▶ _Aufgabe 1_
Ermittle alle Zeilen der Auflistung, in denen die Zeichenfolge „containing“ vorkommt, und schreibe jede davon ab.

● ● ● ●

Brüssel/Berlin – Der in der Flüchtlingskrise gestartete EU-Marineeinsatz vor der libyschen Küste wird vorerst fortgesetzt. Wie das deutsche Verteidigungsminister mitteilte, stach das Bundeswehrschiff "Mosel" am Montag nach einem entsprechenden EU-Einsatzbefehl wieder in See. Italien hatte zuvor zugesagt, in einer Übergangszeit weiter die von Schiffen der Operation "Sophia" aus dem Meer geretteten Flüchtlinge aufzunehmen.

Das gelte bis zu der von der EU angestrebten Überarbeitung der Einsatzregeln, die innerhalb der kommenden fünf Wochen erfolgen solle, sagte der italienische Außenminister Enzo Moavero Milanesi am Montag nach einem Treffen mit dem deutschen Außenminister Heiko Maas in Berlin. Italien solle danach nicht mehr der einzige Landehafen für die bei der Migrantenrettung engagierten Schiffe sein, so Moavero Milanesi nach Angaben italienischer Medien. Bis dahin werde Italien allen von den Frontex-Schiffen geretteten Migranten die Einfahrt in seine Häfen erlauben.

Die italienische Regierung hatte zuvor gedroht, am Rande des Einsatzes gegen Schleuserkriminalität gerettete Migranten nicht mehr in Italien aufzunehmen. Die Schiffe der Operation wurde deswegen in der vergangenen Woche vorübergehend in die Häfen zurückbeordert. Damit sollte verhindern werden, dass sie Migranten aufnehmen, die dann nirgendwo an Land gehen können.

● ● ● ●

▶ _Aufgabe 2_
Führe den Bericht über den EU-Marineeinsatz vor der libyschen Küste im Anschluss an seinen letzten Satz weiter.

● ● ● ●

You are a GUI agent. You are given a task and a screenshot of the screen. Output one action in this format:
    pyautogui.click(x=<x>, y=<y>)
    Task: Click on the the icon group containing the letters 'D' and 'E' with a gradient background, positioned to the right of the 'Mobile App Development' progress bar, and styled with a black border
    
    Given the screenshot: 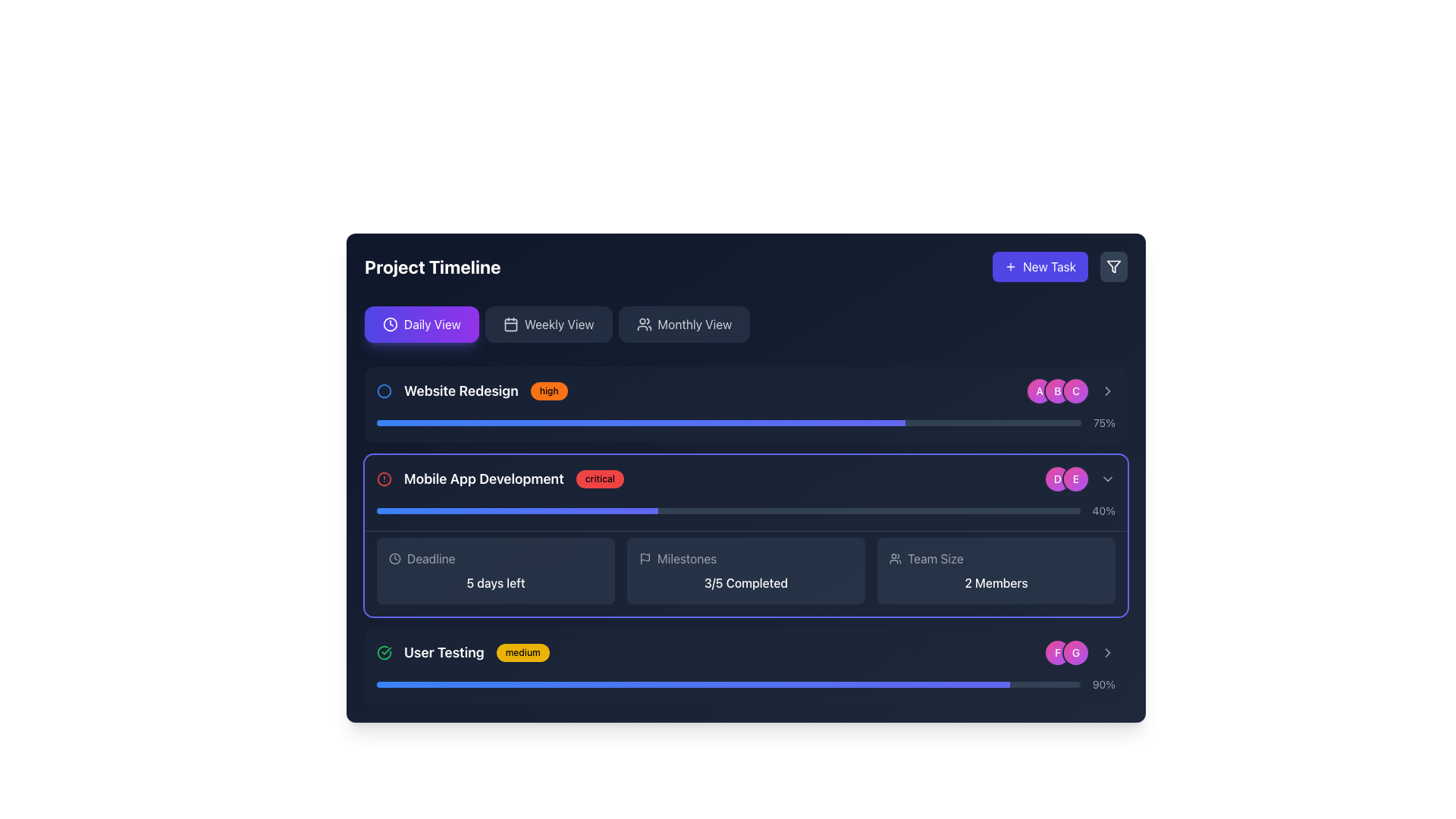 What is the action you would take?
    pyautogui.click(x=1065, y=479)
    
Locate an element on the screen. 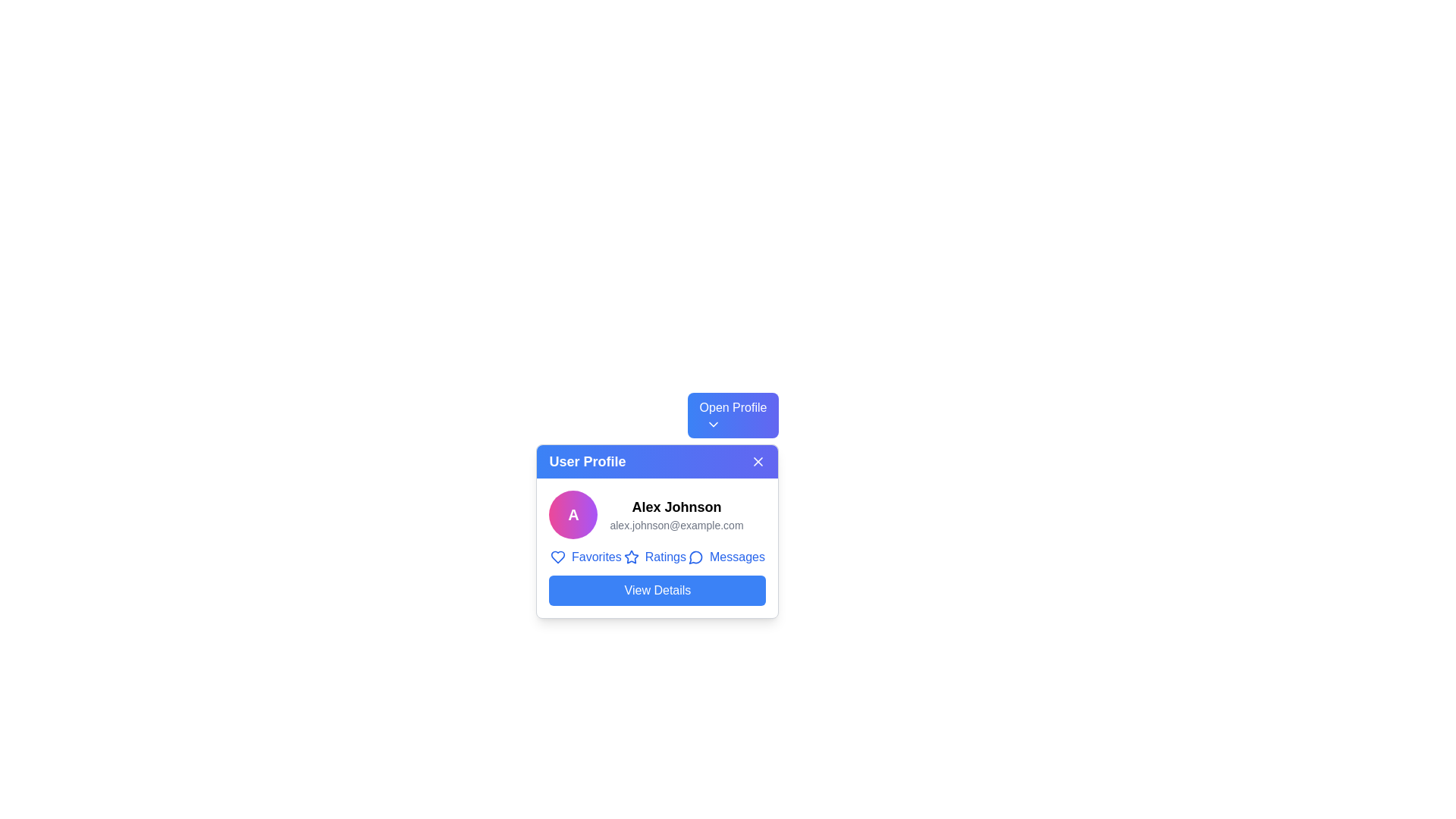 This screenshot has width=1456, height=819. the button located at the bottom of the user profile card is located at coordinates (657, 590).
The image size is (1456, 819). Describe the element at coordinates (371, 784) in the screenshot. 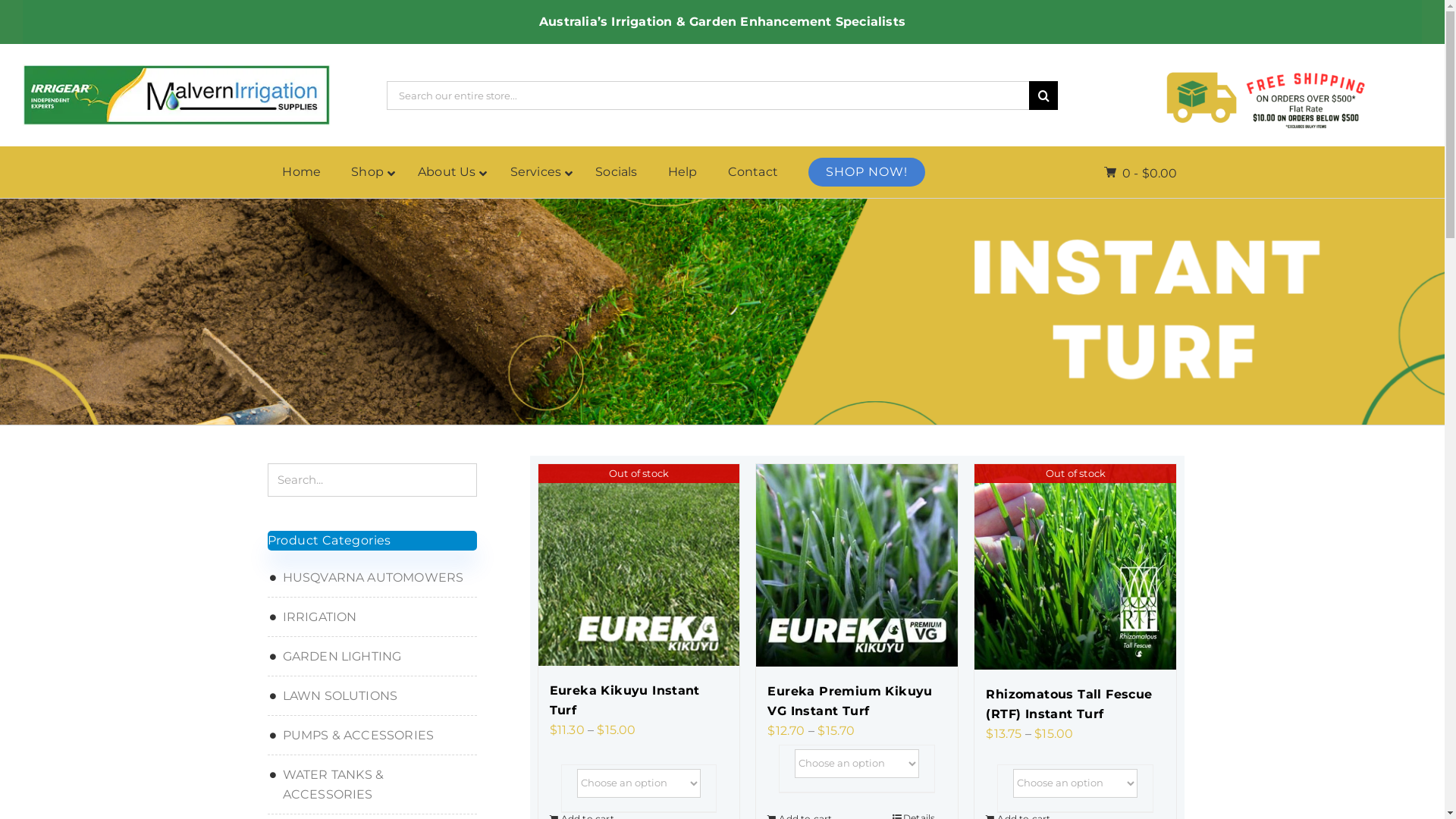

I see `'WATER TANKS & ACCESSORIES'` at that location.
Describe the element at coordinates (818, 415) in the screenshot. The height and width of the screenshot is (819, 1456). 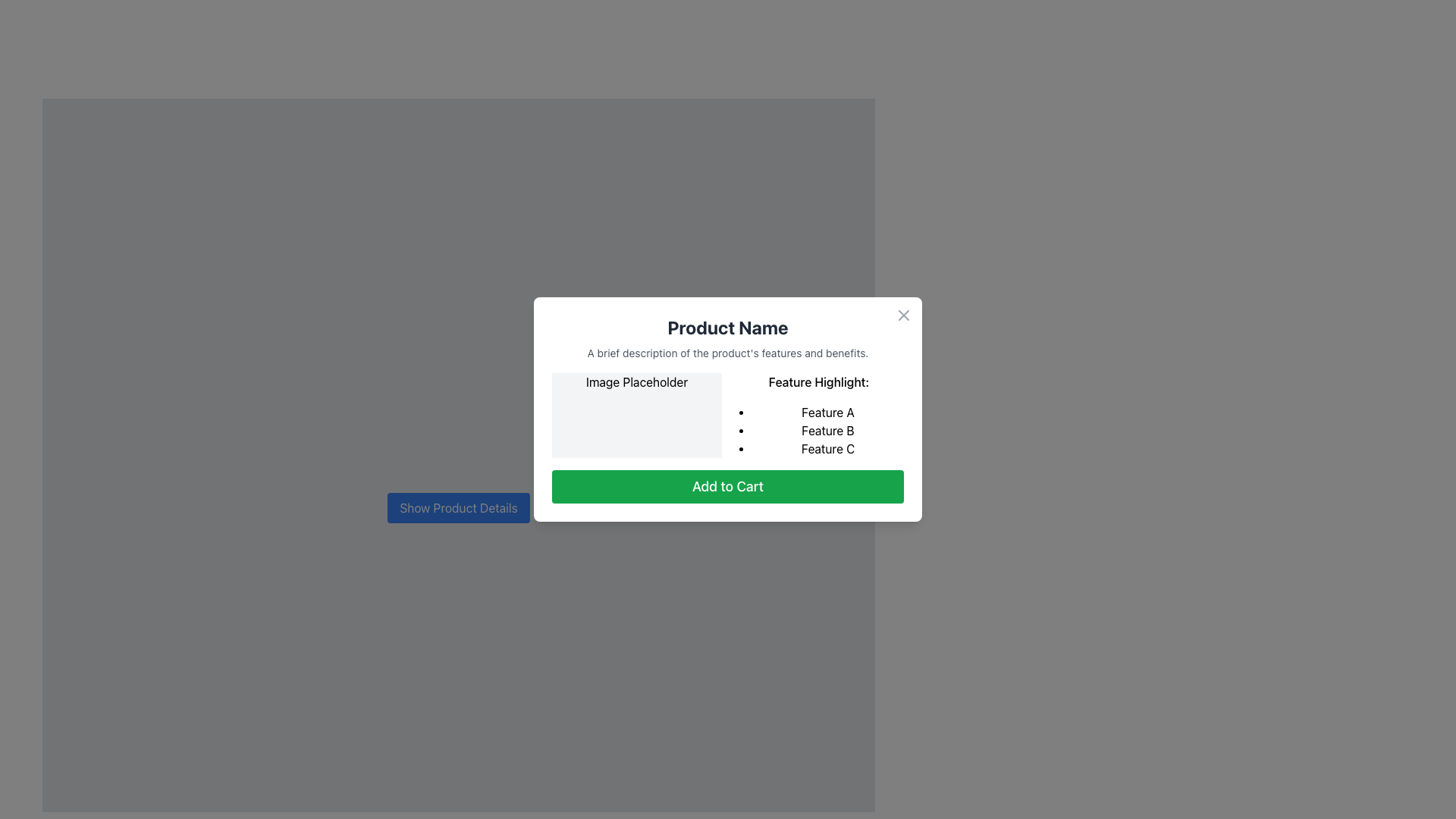
I see `the vertically aligned list containing the title 'Feature Highlight:' and the bullet points 'Feature A', 'Feature B', and 'Feature C'` at that location.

● ● ● ●

▶ _Lösung 1_
    Task: Click on the the icon group containing the letters 'D' and 'E' with a gradient background, positioned to the right of the 'Mobile App Development' progress bar, and styled with a black border
I see `the vertically aligned list containing the title 'Feature Highlight:' and the bullet points 'Feature A', 'Feature B', and 'Feature C'` at that location.

▶ _Lösung 2_
Die anderen EU-Staaten sagten Italien daraufhin am Freitag nach Krisengesprächen zu, in den nächsten fünf Wochen eine neue Strategie zum Umgang mit bei dem Einsatz geretteten Migranten zu vereinbaren. Seit dem Start der Operation im Jahr 2015 wurden bisher schon mehr als 49.000 Menschen nach Italien gebracht.

Maas sagte, man wolle nun "Schritt für Schritt" eine langfristige Lösung mit Italien suchen. Er begrüßte, dass die italienische Regierung den Einsatz übergangsweise so weiterlaufen lassen wolle wie bisher. "Denn das letztlich bedeutet, dass diese Operation in ihrer Struktur nicht gefährdet ist. Und das ist eine wichtige und eine gute Information gewesen." Wie die neue Strategie im Umgang mit geretteten Migranten aussehen könnte, blieb zunächst offen.

Kampf gegen Schleuser

Ein Sprecher des Verteidigungsministers in Berlin sagte am Montag, Ziel der Operation "Sophia" sei der Kampf gegen Schleuser und die Ausbildung der libyschen Küstenwache. Die Rettung von Menschen aus Seenot sei aber nicht ausgeschlossen und bleibe eine "völkerrechtliche Verpflichtung für jeden Seemann". Eine Sprecherin der EU-Außenbeauftragten Federica Mogherini sagte in Brüssel: "Die Operation "Sophia" setzt ihren Auftrag in allen Aspekten fort."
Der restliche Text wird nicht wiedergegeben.